◆ PROVIDED TEXT

····················

“Shooting Gallery”: Art, education, and violence

Piece from “Shooting Gallery” at Studio Inferno (photo by: Mary Rickard)

Mitchell Gaudet is a glass artist, and also an activist. Having served in the U.S. Army Reserve, he upholds Americans’ Second Amendment right to sensible gun ownership, but he believes the NRA’s support for military-style semi and fully automatic weapons and large capacity magazines is dead wrong. The current push to arm school teachers is “insane,” he says. Even when he was a captain in the military, Gaudet was never trained for urban warfare.

In the past four years, Gaudet has created art exhibits to illustrate the perils of uncontrolled gun violence and count the number of local victims.

“I really wanted to show that more weapons is not the answer,” Gaudet says.

New Orleanians intellectually know the local murder rates, but comprehending victims’ identities embodied as art objects somehow makes the deaths real: 164 (2015); 174 (2016), 157 (2017). Homicides in 2018 are already up 18%, The Louisiana Weekly reported.

Gaudet shows the toll through a collection of vintage cap pistols with embossed messages; metal wall pieces recalling carnival shooting galleries; blown glass amphora-styled standing vessels and large jars with gun trophy tops. A working shooting gallery called “The Little Red School House Shooting Gallery” is designed to help teachers practice their shooting skills using moving targets. Objects are hung on giant panels to represent the fatalities. When Gaudet moved a display to Duncan Plaza near City Hall last year, a teenager recognized the name of a deceased friend on a glass bauble and burst into tears.

On the surface, the displays can seem whimsical until you realize their significance. Along one side of the gallery, posters illustrate recommended positions for students and teachers under fire. (First option is to run. Second option is to adopt the fetal position while covering your head.) “Each target is a simplistic, dehumanizing depiction of school children and teachers in defensive and defenseless postures,” Gaudet explains.

····················

◆ DATA EXCERPTS
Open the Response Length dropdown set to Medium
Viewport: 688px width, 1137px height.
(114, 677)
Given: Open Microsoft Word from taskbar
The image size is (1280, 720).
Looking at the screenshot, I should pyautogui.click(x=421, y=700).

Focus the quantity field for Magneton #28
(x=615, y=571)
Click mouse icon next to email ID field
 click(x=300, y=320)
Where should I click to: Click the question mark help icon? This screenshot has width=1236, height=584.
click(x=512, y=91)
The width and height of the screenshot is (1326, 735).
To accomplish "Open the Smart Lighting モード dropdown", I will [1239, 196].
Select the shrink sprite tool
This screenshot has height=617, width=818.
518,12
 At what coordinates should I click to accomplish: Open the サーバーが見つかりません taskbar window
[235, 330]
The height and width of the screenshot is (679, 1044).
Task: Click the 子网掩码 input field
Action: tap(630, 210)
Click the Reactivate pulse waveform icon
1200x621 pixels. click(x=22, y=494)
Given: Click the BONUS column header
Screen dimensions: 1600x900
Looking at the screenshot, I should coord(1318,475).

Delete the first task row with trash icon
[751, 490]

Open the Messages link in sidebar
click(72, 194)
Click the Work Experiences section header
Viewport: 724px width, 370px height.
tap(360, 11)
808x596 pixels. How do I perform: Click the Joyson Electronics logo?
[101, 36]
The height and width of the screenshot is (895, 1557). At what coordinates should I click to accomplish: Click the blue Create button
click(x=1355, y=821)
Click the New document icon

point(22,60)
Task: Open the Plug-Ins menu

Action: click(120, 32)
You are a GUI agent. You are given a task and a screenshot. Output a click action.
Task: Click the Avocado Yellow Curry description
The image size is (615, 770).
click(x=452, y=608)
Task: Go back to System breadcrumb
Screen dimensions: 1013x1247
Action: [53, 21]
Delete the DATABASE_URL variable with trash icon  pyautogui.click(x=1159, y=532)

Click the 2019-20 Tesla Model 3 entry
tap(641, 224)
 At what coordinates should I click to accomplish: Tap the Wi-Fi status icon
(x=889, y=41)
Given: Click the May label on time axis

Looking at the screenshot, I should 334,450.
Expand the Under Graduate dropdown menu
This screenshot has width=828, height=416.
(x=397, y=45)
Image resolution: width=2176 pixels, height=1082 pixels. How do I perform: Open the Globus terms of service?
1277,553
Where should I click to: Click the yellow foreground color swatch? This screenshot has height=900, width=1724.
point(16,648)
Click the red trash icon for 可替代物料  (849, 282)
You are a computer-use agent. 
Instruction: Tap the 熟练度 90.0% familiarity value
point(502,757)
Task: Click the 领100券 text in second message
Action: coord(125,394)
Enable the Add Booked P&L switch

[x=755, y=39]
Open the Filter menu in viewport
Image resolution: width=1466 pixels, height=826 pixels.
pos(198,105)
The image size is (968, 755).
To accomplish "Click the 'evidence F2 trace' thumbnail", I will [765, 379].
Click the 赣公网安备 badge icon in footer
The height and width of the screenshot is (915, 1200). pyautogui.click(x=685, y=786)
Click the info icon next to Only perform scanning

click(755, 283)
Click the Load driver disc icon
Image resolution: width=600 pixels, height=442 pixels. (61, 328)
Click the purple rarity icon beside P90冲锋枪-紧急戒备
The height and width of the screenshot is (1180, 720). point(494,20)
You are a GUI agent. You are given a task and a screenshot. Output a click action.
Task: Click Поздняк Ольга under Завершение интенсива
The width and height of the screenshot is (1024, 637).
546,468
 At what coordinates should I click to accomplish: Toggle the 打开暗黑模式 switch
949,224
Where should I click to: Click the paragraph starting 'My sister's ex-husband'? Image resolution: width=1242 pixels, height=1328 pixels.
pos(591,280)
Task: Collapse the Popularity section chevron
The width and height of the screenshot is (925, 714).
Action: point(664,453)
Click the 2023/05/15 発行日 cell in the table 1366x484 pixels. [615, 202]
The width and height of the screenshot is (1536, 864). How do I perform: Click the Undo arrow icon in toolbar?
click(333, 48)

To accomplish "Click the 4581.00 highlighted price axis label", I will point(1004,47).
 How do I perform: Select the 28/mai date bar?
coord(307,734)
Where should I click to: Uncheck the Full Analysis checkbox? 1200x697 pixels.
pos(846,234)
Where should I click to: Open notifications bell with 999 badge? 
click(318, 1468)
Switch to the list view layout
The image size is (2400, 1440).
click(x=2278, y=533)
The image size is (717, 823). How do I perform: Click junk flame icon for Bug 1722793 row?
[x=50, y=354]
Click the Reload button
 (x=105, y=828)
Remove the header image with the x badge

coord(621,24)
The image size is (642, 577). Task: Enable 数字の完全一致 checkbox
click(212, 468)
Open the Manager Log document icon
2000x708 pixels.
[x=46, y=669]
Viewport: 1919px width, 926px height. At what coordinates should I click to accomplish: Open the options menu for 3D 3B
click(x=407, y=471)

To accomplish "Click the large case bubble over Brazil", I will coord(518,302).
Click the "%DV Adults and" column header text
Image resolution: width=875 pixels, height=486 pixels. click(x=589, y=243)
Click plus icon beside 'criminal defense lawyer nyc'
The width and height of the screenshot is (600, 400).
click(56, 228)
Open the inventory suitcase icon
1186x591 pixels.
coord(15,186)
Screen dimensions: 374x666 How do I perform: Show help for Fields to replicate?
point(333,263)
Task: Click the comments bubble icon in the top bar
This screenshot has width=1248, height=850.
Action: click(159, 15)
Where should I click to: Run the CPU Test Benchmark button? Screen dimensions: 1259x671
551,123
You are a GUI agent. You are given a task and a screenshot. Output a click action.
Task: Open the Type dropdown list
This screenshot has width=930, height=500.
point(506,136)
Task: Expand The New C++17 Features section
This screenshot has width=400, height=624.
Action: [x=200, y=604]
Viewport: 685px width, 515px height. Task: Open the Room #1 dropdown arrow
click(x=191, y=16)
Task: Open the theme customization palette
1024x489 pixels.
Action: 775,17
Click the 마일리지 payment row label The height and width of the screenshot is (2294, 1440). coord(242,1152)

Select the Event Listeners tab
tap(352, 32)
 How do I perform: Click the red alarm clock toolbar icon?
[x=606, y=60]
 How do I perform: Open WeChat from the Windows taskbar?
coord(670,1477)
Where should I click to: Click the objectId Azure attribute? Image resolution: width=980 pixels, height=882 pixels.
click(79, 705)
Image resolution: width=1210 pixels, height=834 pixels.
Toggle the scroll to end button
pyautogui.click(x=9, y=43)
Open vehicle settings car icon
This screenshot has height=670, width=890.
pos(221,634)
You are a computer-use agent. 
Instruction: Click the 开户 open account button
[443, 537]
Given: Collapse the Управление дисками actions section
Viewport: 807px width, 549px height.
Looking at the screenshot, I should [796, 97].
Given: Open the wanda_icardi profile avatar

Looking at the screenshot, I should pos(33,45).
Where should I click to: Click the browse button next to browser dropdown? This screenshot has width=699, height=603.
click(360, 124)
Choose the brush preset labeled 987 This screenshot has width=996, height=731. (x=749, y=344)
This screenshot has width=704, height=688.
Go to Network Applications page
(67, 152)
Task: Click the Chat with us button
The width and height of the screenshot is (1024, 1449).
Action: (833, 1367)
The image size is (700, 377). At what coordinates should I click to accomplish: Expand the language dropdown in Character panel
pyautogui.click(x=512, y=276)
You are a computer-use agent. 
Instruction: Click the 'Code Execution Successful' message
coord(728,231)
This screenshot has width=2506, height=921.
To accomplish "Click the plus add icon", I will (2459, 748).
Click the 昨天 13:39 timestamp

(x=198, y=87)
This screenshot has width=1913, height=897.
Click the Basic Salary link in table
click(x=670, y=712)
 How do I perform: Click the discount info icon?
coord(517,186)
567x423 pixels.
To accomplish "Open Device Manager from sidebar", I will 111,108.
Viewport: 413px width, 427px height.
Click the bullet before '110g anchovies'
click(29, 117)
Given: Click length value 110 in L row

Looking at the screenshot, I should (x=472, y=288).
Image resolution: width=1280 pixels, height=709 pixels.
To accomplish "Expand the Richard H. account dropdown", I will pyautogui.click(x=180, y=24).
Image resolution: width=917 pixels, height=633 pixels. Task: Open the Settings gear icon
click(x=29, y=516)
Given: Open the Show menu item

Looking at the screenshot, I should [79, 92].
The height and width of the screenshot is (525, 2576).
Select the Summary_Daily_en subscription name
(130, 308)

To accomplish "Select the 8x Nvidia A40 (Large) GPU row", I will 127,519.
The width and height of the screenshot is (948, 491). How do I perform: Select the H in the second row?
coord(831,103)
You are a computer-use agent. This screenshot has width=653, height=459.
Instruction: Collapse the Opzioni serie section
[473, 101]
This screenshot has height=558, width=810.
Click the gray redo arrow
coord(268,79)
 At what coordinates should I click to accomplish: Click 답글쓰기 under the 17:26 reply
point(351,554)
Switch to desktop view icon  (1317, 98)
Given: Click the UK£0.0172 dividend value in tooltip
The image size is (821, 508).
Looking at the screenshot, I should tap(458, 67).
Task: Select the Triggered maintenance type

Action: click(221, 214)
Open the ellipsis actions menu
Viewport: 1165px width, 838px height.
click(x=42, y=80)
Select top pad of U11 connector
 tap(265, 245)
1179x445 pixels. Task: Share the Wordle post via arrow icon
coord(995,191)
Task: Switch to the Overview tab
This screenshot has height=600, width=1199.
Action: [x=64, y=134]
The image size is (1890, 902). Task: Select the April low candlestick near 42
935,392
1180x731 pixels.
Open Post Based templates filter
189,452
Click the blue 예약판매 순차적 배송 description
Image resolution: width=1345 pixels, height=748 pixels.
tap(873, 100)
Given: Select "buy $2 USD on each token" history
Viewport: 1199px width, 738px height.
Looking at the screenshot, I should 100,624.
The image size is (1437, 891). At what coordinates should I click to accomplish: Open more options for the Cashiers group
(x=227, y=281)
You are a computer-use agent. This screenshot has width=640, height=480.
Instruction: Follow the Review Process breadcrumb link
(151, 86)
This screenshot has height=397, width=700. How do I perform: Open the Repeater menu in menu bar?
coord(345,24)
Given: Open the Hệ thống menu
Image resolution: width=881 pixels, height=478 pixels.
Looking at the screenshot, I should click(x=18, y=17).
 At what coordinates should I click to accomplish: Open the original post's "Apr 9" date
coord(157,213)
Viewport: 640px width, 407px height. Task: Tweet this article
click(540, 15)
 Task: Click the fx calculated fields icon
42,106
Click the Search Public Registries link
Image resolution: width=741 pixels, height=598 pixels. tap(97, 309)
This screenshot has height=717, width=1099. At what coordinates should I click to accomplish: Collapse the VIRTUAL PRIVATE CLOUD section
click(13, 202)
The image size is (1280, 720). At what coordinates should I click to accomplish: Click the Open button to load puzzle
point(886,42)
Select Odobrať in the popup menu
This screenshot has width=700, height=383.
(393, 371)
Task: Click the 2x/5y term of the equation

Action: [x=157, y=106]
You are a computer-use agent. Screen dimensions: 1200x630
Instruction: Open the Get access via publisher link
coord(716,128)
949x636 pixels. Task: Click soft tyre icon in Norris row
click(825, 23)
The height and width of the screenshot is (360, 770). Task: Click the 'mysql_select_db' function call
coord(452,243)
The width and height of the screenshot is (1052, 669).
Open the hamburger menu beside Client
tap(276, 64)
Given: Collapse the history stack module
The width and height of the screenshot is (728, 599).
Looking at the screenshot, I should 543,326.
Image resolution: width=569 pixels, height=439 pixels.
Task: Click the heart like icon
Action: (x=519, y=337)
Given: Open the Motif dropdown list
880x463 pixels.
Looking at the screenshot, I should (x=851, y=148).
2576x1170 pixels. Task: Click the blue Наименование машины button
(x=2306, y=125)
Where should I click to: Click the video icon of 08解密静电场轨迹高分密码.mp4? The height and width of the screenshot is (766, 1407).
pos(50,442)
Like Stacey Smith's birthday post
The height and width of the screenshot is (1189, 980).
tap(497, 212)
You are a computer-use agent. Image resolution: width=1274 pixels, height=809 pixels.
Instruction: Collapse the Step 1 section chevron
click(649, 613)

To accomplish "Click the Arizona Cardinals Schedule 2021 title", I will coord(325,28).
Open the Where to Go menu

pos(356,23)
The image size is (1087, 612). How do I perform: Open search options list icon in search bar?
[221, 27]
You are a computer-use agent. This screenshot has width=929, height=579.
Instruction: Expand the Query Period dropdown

····················

◆ TASK LIST
a – Rewrite the paragraph of the gun violence article that begins "Gaudet shows the toll" as a bulleted list, keeping its main facts.
b – In the gun violence article, switch "murder rates" to "homicide figures" and write out the stretch from "New Orleanians intellectually" through "Louisiana Weekly reported.".
c – Pick up the gun violence article after its final sentence and continue it.
The listing comes from a different source than the article.

◆ ANSWERS FOR THE TASKS
a –
Gaudet shows the toll through:
- Vintage cap pistols with embossed messages
- Metal wall pieces recalling carnival shooting galleries
- Blown glass amphora-style standing vessels and large jars with gun trophy tops
- "The Little Red School House Shooting Gallery," a working shooting gallery with moving targets, designed to help teachers practice their shooting skills
- Objects hung on giant panels to represent the fatalities
- A display moved to Duncan Plaza near City Hall last year, where a teenager recognized a deceased friend's name on a glass bauble and burst into tears

b –
New Orleanians intellectually know the local homicide figures, but comprehending victims’ identities embodied as art objects somehow makes the deaths real: 164 (2015); 174 (2016), 157 (2017). Homicides in 2018 are already up 18%, The Louisiana Weekly reported.

c –
Pistols, cannons, rifles, floating heads and moving figures festoon the displays. Brass trophies honor Teacher of the Year, depicted firing a gun, and Active Shooter.

“The show is built upon the madness on both sides,” Gaudet says.

Piece from “Shooting Gallery” exhibit at Studio Inferno (photos by: Mary Rickard)

Before developing his art project, Gaudet researched the legal process for purchasing a gun and reviewed school safety manuals. “When our schools hold active shooter drills as often as fire drills; install metal detectors, bulletproof classroom doors and smoke screen grenades; instruct teachers and students how to hide, run from, or defeat an intruder with red lines painted on the floors to designate safe spaces, there is a problem,” says Gaudet, a graduate of Holy Cross High School just a mile away from the exhibit. “I was the problem in my school,” he laughs, never imagining a shooting would happen in any school he attended.

“Shooting Gallery” does not offer any practical solutions, but it is a catalyst for thoughtful discussion, apart from sensational news coverage.

Engaged parenting, gun safety courses, improved secure access in and out of schools, less media and social media focus on the shooters, anti-bullying and mental health awareness are Gaudet’s suggestions.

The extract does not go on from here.